Il problema, tuttavia, sembra riguardare più la vendita dell’energia che la sua produzione. Per questo il vicepresidente rilancia l’idea dell’alleanza con Agsm, la multiutility controllata al 100% dal Comune di Verona. «Condivido le preoccupazioni del collega Gilmozzi — premette Olivi — e l’idea che la società debba ragionare in termini industriali individuando le sue migliori prospettive di sviluppo. Se, in futuro, gli utili dell’attuale assetto non potranno più essere quelli del passato, non mi sembra sbagliato immaginare fin da subito come ampliare la propria attività e i propri clienti. Mi pare che l’alleanza con Verona potrebbe andare in questa direzione». A livello di produzione di energia, le due società non sono nemmeno paragonabili: 3.280 Gigawattora De, 631 Agsm. Le forniture, però, non sono molto differenti, 402.000 clienti De, 340.000 Agsm, ma soprattutto quest’ultima copre 5.000 comuni. Quanto ai fatturati (dato 2014), 1.296 milioni De, 850 milioni Agsm. In estrema sintesi, Trento ci metterebbe l’energia, Agsm i potenziali clienti. Il gruppo veronese, inoltre, si occupa tra le altre cose anche di teleriscaldamento, raccolta e trattamento dei rifiuti, ha una rete gas di 110 chilometri e 155.000 punti di consegna. Le due società, unite, rappresenterebbero il quinto gruppo italiano, staccando di molto la stessa Alperia (1.385 milioni di fatturato). L’esclusiva reciproca delle trattative scade il 31 ottobre.
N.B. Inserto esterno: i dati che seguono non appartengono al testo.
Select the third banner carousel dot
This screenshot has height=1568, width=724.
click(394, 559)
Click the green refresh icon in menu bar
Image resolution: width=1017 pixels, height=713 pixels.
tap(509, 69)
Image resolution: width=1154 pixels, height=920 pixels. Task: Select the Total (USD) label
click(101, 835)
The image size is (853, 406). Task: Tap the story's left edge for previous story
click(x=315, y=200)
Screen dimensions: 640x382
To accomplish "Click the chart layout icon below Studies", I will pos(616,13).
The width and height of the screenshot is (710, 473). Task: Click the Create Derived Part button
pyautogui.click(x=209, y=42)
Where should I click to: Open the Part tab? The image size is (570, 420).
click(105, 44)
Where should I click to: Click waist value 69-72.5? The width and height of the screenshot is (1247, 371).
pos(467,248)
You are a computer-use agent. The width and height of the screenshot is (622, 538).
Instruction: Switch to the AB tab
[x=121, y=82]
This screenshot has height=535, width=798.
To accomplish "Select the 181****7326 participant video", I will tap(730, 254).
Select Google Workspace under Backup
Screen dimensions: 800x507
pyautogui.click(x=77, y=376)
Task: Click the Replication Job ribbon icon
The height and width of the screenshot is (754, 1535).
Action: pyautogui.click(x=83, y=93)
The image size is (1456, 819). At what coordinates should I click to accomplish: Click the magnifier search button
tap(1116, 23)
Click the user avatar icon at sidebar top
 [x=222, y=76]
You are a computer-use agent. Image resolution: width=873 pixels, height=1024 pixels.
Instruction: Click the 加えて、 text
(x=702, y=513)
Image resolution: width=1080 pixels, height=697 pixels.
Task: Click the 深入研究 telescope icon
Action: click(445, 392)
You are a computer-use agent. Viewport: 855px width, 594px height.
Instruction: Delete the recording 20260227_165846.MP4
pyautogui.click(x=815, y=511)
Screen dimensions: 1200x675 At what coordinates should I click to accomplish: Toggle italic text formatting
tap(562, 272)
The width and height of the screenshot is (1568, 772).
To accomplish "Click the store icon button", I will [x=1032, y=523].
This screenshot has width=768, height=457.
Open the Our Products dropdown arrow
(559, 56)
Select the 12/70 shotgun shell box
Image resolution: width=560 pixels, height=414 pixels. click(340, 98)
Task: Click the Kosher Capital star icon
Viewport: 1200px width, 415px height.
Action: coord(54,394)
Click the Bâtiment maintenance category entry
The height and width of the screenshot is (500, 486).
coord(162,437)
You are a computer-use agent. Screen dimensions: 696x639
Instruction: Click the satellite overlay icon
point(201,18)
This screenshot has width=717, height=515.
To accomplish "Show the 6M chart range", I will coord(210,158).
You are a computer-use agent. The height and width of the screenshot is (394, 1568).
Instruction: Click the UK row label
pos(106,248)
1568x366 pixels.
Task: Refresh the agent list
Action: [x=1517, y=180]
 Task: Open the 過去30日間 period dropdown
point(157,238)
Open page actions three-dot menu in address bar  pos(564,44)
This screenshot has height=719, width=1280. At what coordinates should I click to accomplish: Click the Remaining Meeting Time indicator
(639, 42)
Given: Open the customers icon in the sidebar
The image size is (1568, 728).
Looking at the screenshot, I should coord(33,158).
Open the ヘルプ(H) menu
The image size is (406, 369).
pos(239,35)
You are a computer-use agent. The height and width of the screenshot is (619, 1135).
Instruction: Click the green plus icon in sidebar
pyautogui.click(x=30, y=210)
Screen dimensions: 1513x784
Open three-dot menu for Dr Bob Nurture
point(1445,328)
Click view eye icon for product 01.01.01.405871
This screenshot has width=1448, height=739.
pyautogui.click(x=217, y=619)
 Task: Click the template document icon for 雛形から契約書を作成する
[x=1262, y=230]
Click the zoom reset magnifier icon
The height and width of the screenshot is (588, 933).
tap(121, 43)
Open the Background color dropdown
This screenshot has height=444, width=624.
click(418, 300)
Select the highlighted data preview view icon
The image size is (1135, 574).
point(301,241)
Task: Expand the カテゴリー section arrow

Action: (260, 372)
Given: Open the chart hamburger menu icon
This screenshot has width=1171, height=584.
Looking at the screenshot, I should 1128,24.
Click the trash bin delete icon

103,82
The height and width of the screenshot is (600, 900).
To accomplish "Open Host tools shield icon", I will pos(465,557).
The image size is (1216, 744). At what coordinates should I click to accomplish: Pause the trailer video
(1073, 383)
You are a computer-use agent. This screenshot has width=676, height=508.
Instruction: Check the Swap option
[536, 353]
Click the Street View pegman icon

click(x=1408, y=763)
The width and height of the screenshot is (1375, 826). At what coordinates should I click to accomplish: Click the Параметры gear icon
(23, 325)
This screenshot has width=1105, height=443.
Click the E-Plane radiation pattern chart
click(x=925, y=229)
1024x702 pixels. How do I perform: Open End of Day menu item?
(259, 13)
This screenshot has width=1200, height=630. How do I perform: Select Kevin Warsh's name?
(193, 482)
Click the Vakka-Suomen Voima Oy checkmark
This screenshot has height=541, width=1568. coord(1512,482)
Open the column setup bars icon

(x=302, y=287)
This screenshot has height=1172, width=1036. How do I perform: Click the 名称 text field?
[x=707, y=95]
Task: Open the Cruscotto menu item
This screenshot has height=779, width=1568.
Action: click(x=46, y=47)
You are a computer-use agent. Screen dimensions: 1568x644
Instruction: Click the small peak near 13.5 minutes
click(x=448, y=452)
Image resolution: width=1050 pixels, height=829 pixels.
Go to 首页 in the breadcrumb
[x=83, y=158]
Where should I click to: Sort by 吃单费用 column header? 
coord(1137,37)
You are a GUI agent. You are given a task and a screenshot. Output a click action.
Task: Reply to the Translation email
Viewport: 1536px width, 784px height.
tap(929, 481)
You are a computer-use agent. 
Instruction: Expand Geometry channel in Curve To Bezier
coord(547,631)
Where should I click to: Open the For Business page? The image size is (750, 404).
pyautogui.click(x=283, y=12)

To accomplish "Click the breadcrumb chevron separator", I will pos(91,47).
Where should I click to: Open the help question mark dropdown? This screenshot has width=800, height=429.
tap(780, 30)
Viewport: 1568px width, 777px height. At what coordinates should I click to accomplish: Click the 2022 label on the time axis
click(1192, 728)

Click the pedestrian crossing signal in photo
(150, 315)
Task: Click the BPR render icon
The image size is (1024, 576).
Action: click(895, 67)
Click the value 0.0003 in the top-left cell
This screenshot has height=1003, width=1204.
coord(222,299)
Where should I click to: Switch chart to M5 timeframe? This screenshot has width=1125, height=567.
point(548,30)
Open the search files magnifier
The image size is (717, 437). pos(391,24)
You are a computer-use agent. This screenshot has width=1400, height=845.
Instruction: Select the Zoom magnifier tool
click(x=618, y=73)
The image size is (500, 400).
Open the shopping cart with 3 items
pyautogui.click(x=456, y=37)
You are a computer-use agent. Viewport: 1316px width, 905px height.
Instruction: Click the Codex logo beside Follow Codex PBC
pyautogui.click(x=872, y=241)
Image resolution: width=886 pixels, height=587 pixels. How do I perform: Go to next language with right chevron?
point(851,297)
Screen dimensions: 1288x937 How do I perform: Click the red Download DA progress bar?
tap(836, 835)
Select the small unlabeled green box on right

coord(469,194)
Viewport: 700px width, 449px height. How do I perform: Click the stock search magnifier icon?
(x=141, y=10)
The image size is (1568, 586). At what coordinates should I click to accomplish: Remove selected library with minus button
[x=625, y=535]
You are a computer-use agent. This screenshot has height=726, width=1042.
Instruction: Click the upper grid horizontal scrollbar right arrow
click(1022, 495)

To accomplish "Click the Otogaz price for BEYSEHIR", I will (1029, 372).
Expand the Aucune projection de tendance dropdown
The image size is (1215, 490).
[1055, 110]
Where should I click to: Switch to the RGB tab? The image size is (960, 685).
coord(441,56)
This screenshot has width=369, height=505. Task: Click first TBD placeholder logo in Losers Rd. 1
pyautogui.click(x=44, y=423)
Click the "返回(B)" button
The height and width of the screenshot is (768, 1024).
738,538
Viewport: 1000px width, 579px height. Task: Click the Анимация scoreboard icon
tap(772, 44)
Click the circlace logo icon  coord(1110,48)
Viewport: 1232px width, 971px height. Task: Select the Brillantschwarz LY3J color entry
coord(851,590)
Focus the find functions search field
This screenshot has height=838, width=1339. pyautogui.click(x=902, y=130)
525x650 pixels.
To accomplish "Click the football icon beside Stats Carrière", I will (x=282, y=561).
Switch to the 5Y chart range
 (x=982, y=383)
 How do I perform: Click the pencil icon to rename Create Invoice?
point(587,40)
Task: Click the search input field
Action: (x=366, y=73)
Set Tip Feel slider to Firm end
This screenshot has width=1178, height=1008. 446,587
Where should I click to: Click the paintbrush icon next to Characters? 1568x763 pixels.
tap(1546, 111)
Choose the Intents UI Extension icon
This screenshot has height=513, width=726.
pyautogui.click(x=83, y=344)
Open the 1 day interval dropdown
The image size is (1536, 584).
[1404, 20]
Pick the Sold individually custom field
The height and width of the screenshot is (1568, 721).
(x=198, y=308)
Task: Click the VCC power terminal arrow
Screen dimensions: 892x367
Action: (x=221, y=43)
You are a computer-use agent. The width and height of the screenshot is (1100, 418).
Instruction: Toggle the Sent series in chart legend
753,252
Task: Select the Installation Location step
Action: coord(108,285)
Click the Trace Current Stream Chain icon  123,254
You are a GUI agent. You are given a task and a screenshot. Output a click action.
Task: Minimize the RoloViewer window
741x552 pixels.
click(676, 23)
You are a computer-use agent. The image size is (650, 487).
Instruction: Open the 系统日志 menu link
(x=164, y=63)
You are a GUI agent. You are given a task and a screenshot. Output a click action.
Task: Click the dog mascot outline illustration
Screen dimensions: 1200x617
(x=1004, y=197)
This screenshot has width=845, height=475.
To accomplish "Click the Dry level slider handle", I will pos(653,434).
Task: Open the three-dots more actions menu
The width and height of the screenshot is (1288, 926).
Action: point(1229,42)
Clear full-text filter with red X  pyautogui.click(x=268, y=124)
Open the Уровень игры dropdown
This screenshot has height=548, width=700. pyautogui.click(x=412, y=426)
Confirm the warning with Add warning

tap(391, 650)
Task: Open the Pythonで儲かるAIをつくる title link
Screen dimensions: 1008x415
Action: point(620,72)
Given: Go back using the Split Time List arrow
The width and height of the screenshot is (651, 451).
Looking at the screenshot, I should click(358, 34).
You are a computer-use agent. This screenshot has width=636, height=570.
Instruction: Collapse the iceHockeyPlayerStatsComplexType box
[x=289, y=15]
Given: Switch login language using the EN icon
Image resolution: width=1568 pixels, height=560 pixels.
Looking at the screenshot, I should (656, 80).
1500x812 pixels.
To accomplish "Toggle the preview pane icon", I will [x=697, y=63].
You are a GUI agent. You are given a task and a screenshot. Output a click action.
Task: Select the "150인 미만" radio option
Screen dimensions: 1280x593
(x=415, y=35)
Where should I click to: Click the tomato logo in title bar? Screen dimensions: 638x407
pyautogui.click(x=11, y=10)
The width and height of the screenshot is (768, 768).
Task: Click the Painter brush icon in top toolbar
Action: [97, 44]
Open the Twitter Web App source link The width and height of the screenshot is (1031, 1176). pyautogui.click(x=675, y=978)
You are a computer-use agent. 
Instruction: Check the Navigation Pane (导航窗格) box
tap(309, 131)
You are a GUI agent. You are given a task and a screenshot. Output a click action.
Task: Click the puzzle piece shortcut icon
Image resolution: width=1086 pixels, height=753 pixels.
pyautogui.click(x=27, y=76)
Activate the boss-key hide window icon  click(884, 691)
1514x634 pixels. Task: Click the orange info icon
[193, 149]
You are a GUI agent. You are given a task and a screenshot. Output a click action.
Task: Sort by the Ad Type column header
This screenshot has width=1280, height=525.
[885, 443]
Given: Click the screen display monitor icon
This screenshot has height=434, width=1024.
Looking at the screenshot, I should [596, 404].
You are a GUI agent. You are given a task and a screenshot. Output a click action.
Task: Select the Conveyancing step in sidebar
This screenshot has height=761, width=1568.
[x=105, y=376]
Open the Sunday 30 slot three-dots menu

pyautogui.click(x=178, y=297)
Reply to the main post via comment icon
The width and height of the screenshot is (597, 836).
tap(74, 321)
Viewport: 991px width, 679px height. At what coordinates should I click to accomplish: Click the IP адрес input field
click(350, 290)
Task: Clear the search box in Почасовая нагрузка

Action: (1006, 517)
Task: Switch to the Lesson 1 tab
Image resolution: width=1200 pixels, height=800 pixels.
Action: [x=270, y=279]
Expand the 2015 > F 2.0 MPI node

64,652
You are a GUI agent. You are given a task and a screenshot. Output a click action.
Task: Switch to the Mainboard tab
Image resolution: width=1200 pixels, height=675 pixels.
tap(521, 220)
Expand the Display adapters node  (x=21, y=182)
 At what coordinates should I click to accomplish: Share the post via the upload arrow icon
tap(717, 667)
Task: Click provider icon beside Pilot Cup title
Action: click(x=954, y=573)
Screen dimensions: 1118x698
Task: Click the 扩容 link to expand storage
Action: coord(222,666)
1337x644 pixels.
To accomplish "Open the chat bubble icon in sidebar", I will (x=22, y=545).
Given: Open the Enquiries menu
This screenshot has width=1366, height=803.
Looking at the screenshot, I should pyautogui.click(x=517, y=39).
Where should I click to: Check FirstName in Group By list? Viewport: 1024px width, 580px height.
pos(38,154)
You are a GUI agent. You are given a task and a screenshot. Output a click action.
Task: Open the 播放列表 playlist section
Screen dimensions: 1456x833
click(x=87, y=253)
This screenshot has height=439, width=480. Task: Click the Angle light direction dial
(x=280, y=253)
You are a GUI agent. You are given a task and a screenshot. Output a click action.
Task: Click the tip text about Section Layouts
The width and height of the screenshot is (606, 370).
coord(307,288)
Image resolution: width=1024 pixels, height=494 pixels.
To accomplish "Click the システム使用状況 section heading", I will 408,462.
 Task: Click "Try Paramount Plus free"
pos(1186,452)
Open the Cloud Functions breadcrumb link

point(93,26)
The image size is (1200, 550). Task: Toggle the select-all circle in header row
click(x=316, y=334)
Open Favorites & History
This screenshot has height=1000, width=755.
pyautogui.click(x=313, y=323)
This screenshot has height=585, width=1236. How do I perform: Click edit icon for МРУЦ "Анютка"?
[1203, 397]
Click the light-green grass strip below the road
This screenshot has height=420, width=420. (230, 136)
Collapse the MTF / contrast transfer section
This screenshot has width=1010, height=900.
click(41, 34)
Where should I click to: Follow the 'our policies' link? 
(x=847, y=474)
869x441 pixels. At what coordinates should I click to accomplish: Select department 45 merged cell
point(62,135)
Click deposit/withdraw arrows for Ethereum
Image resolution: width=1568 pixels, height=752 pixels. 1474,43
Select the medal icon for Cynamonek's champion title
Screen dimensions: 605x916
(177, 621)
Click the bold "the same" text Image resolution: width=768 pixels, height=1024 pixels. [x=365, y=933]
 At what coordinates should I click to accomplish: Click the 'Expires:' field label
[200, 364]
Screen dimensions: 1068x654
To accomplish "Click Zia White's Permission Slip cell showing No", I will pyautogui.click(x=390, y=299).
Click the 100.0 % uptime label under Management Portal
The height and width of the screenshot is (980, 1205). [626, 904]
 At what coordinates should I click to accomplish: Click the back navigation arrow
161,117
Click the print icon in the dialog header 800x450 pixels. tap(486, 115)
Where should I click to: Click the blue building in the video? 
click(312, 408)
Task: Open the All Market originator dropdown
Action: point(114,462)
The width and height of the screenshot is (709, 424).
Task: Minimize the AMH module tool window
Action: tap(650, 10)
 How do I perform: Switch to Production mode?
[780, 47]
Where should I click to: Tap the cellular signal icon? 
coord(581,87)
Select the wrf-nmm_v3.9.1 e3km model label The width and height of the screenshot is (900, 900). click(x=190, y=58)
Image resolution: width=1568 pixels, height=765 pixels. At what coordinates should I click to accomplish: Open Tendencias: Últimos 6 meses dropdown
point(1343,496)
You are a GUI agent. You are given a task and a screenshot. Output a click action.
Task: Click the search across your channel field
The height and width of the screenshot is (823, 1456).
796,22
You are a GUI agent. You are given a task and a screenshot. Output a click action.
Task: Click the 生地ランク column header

È evidente, però, che in caso di fusione il Trentino smetterebbe di avere la sua società. «Ci sarebbe una cessione di sovranità — riconosce Olivi — Tuttavia, fermo restando il diritto ai dividendi dei comuni soci (Trento e Rovereto, ndr) e quello ai rimborsi compensativi per i comuni interessati dalla produzione, credo si possa ragionare di un modo più diffuso e sociale di beneficiare della produzione di energia: averla a un costo più basso, un differenziale competitivo strategico per le nostre industrie. So che la normativa non è semplice, ma credo anche che sia una strada da seguire».

Valduga, per il momento, guarda al 2017, l’anno in cui il Comune contabilizzerà gli utili del 2016. «Negli anni scorsi, per nostra scelta, la politica dei dividendi è stata molto prudente. Quindi non vedo perché ci dovrebbe essere un drastico calo». Quanto al resto, «se ne discuterà di fronte a dati certi».